-- DATASET RECORDS follows --

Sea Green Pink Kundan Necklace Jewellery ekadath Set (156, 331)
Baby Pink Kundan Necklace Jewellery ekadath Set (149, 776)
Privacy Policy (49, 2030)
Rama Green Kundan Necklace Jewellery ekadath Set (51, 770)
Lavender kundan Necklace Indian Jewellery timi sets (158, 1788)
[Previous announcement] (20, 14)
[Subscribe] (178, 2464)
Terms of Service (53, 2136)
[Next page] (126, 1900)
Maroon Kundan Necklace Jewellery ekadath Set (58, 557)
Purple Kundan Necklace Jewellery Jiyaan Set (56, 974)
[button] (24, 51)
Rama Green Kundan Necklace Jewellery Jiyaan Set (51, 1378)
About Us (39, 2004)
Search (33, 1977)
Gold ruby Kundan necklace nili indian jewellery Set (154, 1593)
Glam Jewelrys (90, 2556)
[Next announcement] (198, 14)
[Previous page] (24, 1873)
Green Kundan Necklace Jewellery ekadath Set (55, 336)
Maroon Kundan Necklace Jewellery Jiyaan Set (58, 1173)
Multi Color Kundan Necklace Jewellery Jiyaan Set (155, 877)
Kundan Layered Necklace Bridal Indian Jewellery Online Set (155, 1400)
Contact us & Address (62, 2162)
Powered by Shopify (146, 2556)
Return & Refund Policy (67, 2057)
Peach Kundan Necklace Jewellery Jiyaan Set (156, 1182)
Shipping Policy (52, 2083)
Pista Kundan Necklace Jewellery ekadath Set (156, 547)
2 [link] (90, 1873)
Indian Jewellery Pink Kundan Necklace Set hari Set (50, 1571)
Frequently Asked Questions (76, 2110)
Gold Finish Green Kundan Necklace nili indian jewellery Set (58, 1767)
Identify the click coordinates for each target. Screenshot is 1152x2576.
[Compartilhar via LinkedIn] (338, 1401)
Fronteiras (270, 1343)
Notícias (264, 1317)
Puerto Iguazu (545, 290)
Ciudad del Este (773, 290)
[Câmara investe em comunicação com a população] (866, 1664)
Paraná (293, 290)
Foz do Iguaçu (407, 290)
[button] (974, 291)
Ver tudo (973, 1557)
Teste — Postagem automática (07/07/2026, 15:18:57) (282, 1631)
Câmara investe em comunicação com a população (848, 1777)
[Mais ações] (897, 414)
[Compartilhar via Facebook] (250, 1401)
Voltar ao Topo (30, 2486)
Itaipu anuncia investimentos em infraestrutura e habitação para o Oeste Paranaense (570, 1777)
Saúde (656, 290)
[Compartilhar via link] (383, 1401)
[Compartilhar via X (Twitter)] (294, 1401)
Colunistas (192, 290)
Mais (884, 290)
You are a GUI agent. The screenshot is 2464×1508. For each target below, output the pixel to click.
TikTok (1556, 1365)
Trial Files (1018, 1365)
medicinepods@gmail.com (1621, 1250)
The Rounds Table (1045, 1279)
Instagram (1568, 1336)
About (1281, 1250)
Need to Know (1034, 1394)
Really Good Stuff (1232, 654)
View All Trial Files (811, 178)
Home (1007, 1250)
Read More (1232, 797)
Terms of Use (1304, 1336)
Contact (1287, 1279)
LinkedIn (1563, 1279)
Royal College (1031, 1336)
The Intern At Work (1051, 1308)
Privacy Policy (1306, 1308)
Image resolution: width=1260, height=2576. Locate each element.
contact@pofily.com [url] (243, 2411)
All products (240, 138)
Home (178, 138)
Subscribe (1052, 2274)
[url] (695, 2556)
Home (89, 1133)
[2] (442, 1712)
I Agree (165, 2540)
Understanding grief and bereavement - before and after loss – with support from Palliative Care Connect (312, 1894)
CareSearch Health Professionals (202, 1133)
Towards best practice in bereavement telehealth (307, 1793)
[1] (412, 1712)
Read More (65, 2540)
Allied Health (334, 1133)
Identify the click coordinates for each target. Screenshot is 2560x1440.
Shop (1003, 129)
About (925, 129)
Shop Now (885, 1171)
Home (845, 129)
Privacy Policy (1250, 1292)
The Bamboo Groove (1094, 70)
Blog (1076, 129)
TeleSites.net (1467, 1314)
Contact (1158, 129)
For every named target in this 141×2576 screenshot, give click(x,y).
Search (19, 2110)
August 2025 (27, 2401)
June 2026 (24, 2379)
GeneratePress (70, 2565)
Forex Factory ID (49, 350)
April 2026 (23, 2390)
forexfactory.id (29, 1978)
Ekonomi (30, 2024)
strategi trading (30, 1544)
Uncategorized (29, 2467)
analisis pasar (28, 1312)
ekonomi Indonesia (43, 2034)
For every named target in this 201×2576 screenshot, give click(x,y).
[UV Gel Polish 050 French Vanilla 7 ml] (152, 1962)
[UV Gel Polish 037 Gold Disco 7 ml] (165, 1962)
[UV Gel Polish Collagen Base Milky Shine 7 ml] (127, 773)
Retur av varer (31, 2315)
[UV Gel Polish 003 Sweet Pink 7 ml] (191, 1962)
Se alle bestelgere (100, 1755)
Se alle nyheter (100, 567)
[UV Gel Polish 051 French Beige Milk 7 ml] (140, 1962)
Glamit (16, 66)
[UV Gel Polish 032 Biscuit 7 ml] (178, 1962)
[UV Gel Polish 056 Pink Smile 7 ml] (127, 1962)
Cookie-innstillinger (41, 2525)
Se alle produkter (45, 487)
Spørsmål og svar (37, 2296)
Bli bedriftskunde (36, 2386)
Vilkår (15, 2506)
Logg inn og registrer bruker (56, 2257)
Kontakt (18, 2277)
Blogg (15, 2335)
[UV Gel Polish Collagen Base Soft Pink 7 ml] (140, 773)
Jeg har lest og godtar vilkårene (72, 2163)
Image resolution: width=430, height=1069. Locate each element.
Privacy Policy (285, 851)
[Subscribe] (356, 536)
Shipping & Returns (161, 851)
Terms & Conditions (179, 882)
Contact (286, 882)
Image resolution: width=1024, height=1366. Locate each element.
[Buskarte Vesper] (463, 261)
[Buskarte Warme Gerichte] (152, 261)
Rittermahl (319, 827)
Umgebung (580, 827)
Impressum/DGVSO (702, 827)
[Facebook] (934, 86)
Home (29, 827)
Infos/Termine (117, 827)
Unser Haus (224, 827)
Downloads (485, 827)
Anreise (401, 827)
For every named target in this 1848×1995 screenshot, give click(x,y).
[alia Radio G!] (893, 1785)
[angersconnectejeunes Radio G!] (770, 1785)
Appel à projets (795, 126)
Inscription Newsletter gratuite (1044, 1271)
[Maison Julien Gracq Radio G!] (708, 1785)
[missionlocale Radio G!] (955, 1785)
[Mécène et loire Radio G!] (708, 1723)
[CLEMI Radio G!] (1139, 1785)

-- DATASET RECORDS concluded --

# [EXERCISE PROMPT]
What is needed is an exact copy of the lines above, from the one containing "Vilkår (15, 2506)" through the one containing "Terms & Conditions (179, 882)", with nothing added.

# [WRITTEN ANSWER]
Vilkår (15, 2506)
Logg inn og registrer bruker (56, 2257)
Kontakt (18, 2277)
Blogg (15, 2335)
[UV Gel Polish Collagen Base Soft Pink 7 ml] (140, 773)
Jeg har lest og godtar vilkårene (72, 2163)
Image resolution: width=430, height=1069. Locate each element.
Privacy Policy (285, 851)
[Subscribe] (356, 536)
Shipping & Returns (161, 851)
Terms & Conditions (179, 882)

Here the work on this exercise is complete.